Les fonctionnaires ont déjà été injectés dans les bureaux,
pâles et figés, allongés sur le carrelage des fenêtres,
aux étages supérieurs.
Ils attendent. Sont calmes. Il fait silence, ici règne la paix.
Et eux, ils choisissent le produit de contraste.
Depuis les banlieues,
le choeur des enfants jetés à la poubelle leur répond.
(Linda Maria Baros - La nageuse désossée - éd. Le Castor astral)

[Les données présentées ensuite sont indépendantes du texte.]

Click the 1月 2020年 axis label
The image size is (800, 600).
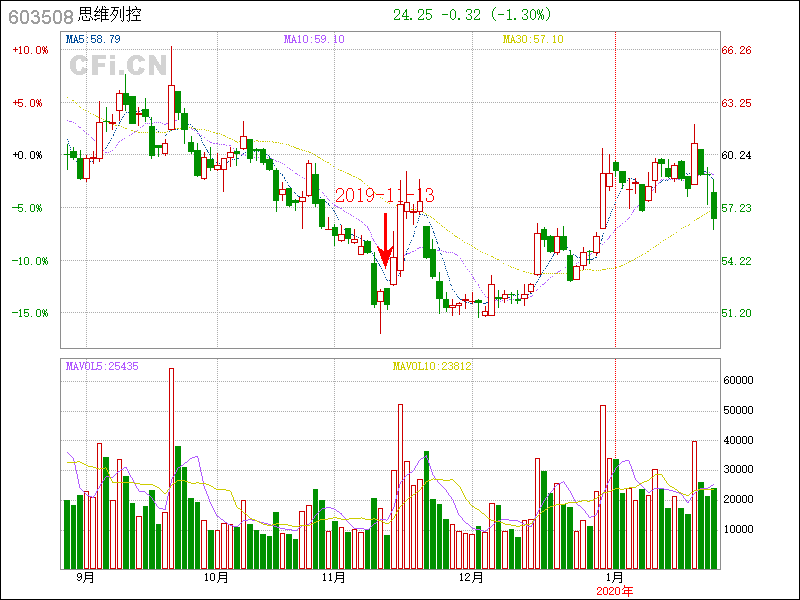[x=615, y=583]
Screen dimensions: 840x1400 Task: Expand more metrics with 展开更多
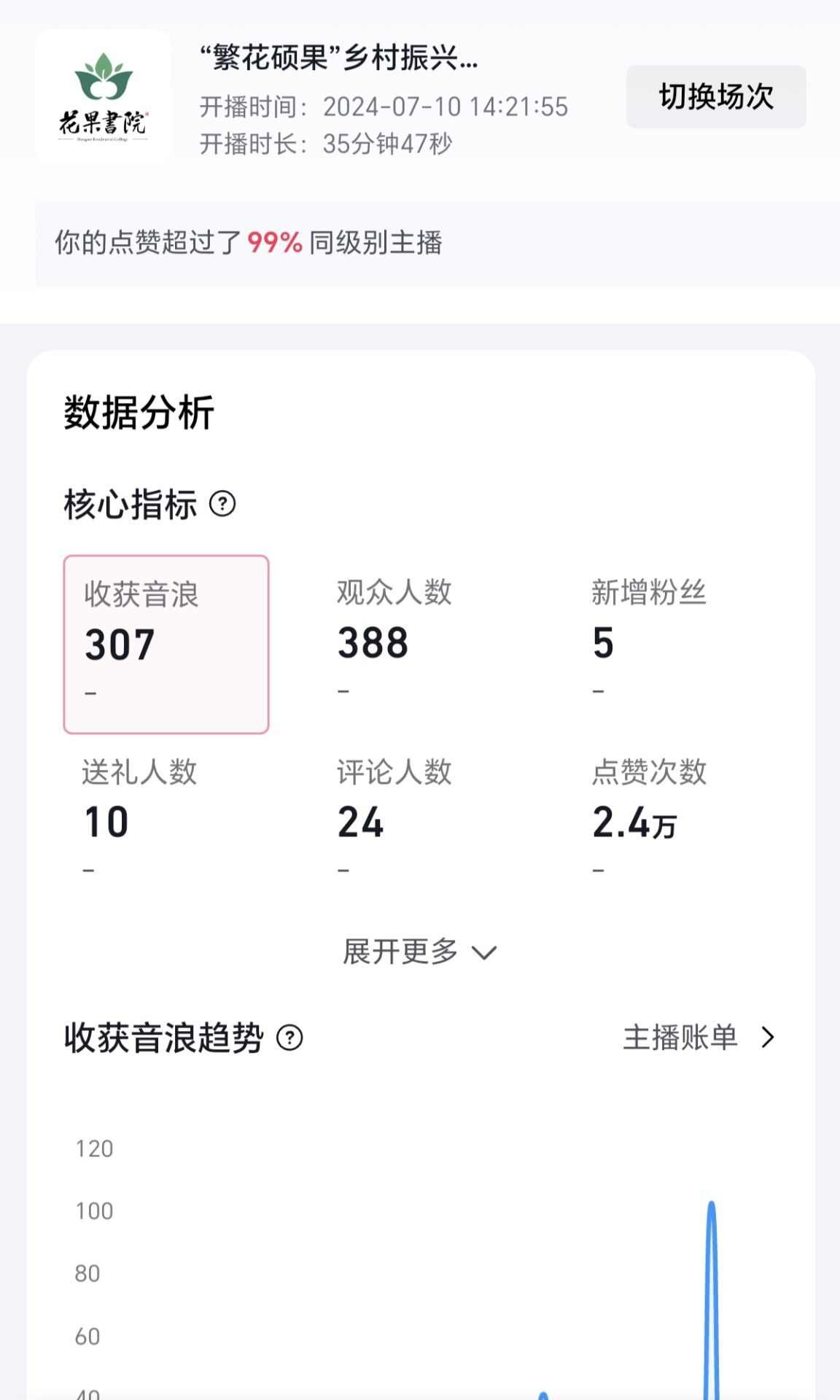tap(401, 952)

Les priorités de la lutte, les modalités, les réajustements, le discours politique, la communication par exemple doivent être élaborés par celles qui vivent avec leurs enfants dans ces quartiers. Car ce sont elles et leurs enfants qui subiront les représailles, nombreuses au niveau local. Pas de bonjour à l’école, le bailleur social qui retarde depuis des mois les travaux dans la salle de bains qu’on est donc obligé de condamner, la mairie qui ne renouvelle pas le contrat de travail de la soeur qui élève seule ses trois enfants. Quand on n’a rien ou presque rien, les représailles peuvent détruire la vie de famille. Les quartiers ne sont ni des déserts politiques ni des terres de résignés qui ne cherchent qu’à s’intégrer tête baissée. La question de la dignité ne doit pas être dissociée de celle des conditions matérielles d’existence. La dignité, c’est de protéger nos enfants.
(Fatima Ouassak - La puissance des mères - éd. La découverte)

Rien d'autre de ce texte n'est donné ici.